**Teks yang Disediakan:**
Rabu, 15 Oktober 2014

PERANAN PAJAK TERHADAP PEMBANGUNAN DAERAH



PERANAN PAJAK
TERHADAP PEMBANGUNAN DAERAH

Makalah ini disusun guna memenuhi tugas mata kuliah perpajakan yang diampu
Oleh: Herman sujarwo, SH.M.H.


Disusun oleh :
1.      Ahmad Latif
2.      Ainun Nafisah
3.      Ali Anas
4.      Ernawati
5.      Dewi Nilatul Fitriya

FAKULTAS EKONOMI (MANAJEMEN)
UNIVERSITAS SAINS AL-QURAN
JAWA TENGAH DI WOMOSOBO
2012/2013

BAB I
A.  LATAR BELAKANG
          Menurut rochmat sumitro (1988:12) : ”Pajak adalah iuran rakyat pada kas negara berdasarkan Undang-Undang (yang dapat di paksakan) dengan tidak mendapat jasa timbal (kontra prestasi) yang langsung dapat di tunjukkan dan yang di gunakan untuk membayar pengeluaran umum”.
Sedangkan  menurut Tony Marsyahrul (2004:5) : “Pajak daerah adalah pajak yang di kelolah oleh pemerintah daerah (baik pemerintah daerah TK.I maupun pemerintah daerah TK.II) dan hasil di pergunakan untuk membiayai pengeluaran rutin dan pembangunan daerah (APBD)”.
Pajak daerah dan retribusi daerah merupakan salah satu sumber pendapatan daerah yang penting guna membiayai penyelenggaraan pemerintah daerah untuk mementapkan otonomi derah yang luas nyata dan bertanggungjawab. Peran pajak dalam pembangunan dalam setiap proyek yang dilaksanakan pemerintah selalu didengungkan bahwa proyek yang dibangun dibiayai dari dana pajak, yang dikumpulkan dari masyarakat.(1)
Apabila kita membicarakan tentang pembangunan daerah maka akan erat kaitannya dengan apa yang disebut pendapatan daerah. Dan pendapatan daerah dalam struktur APBD masih merupakan elemen yang cukup penting peranannya baik untuk mendukung penyelenggaraan pemerintah maupun pemberian pelayanan kepada publik. Apabila dikaitkan dengan pembiyayaan, maka pendapatan daerah masih merupakan alternatif pilihan utama dalam mendukung program dan kegiatan penyelenggaraan pemerintahan dan pelayanan yaitu untuk pembangunan derah,

B.   PERMASALAHAN
Berdasarkan latar belakang di atas, maka makalah ini mempunyai permasalahan sebagai berikut:
1.     Apa yang dimaksud dengan kewenangan dalam penanganan pajak daerah.?

**Tantangan 1:** Menurut Tony Marsyahrul dalam makalah tentang peranan pajak terhadap pembangunan daerah, untuk apa hasil pajak daerah dipergunakan?
**Tantangan 2:** Lanjutkan makalah tentang peranan pajak terhadap pembangunan daerah, mulai setelah kalimat terakhirnya.
Baris-baris di bawah ini adalah bahan tersendiri yang terpisah dari makalah tentang peranan pajak terhadap pembangunan daerah.

**Bahan yang Disediakan:**
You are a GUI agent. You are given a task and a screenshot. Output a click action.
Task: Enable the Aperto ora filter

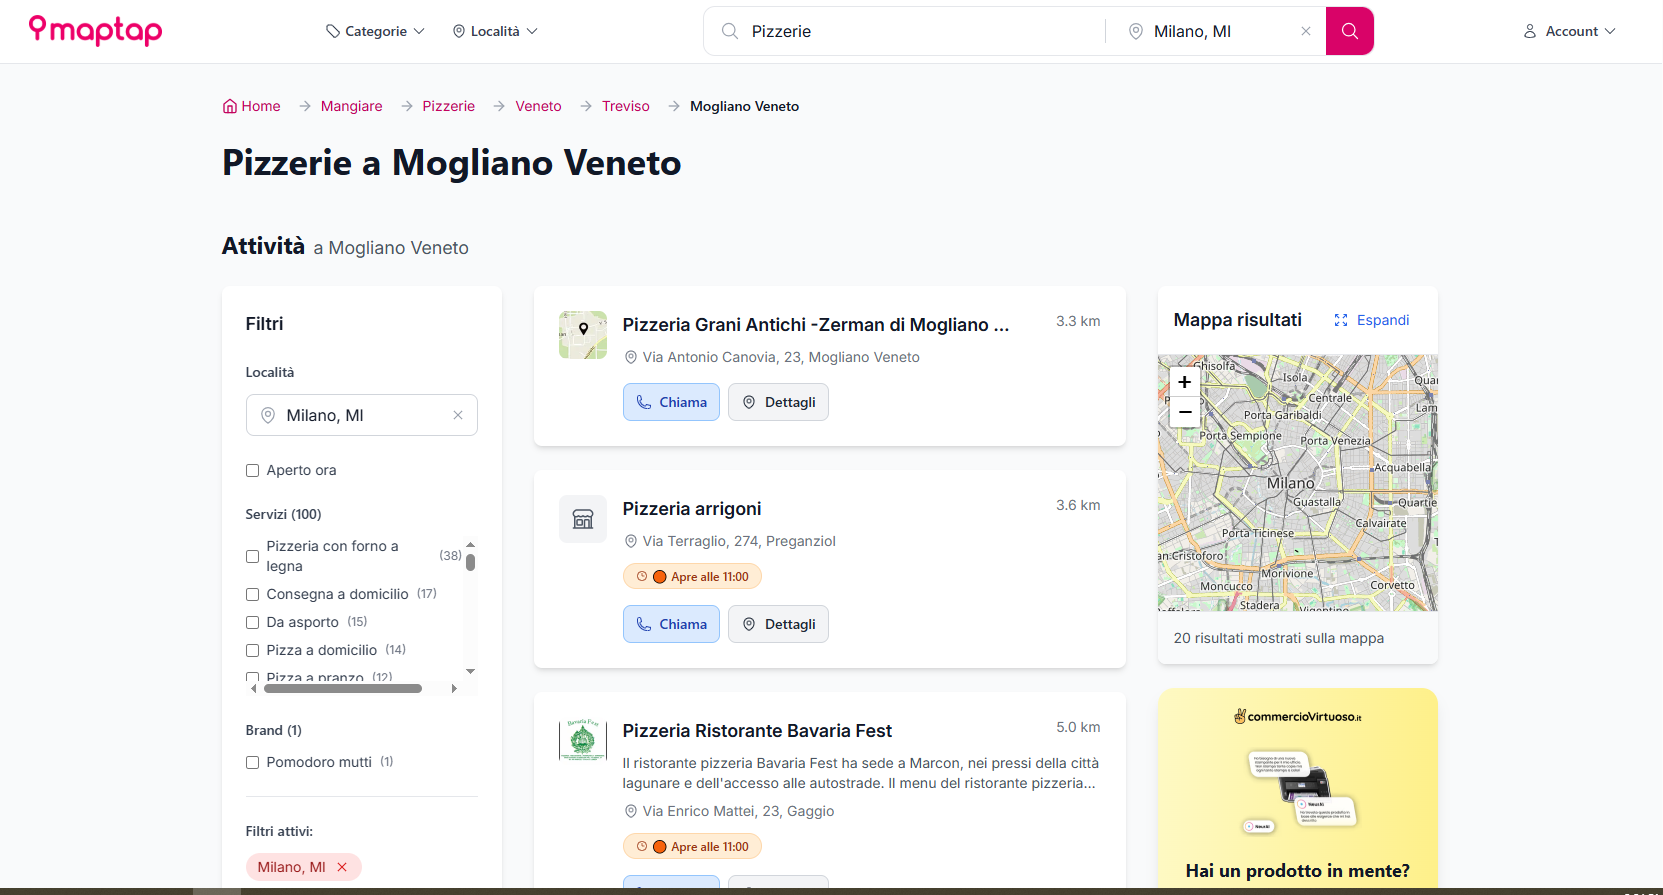(x=253, y=471)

**Jawaban Tertulis 1:** Untuk membiayai pengeluaran rutin dan pembangunan daerah (APBD).

**Jawaban Tertulis 2:**
2.      Apa saja hal-hal yang melemahkan pemungutan pajak?
3.      Apa peranan pajak dalam pembangunan daerah?
(1)    Muhammad Rusmawardi2007
BAB II
PEMBAHASAN

A.   Kewenangan Dalam Penanganan Pajak Daerah.
Dalam era otonomi daerah sekarang ini, daerah diberikan kewenangan yang lebih besar untuk mengatur dan mengurus rumah tangganya sendiri. Tujuannya antara lain adalah untuk lebih mendekatkan pelayanan pemerintah kepada masyarakat, memudahkan masyarakat untuk memantau dan mengontrol penggunaan dana yang bersumber dari Anggaran Pendapatan dan Belanja Daerah (APBD), selain untuk menciptakan persaingan yang sehat antar daerah dan mendorong timbulnya inovasi. Sejalan dengan kewenangan tersebut, Pemerintah Daerah diharapkan lebih mampu menggali sumber-sumber keuangan khususnya untuk memenuhi kebutuhan pembiayaan pemerintahan dan pembangunan di daerahnya melalui Pendapatan Asli Daerah (PAD).
Dalam rangka meningkatkan kemampuan keuangan daerah agar dapat melaksanakan otonomi, Pemerintah melakukan berbagai kebijakan perpajakan daerah, diantaranya dengan menetapkan UU No.34 Tahun 2000 tentang perubahan atas UU No.18 Tahun 1997 tentang Pajak Daerah dan Retribusi Daerah. Pemberian kewenangan dalam pengenaan pajak dan retribusi daerah, diharapkan dapat lebih mendorong Pemerintah Daerah terus berupaya untuk mengoptimalkan PAD, khususnya yang berasal dari pajak daerah dan retribusi daerah. Jadi disini peranan pajak adalah untuk mengoptimalkan PAD (Pendapatan Asli Daerah) dan nantinya akan digunakan untuk pembangunan Daerah.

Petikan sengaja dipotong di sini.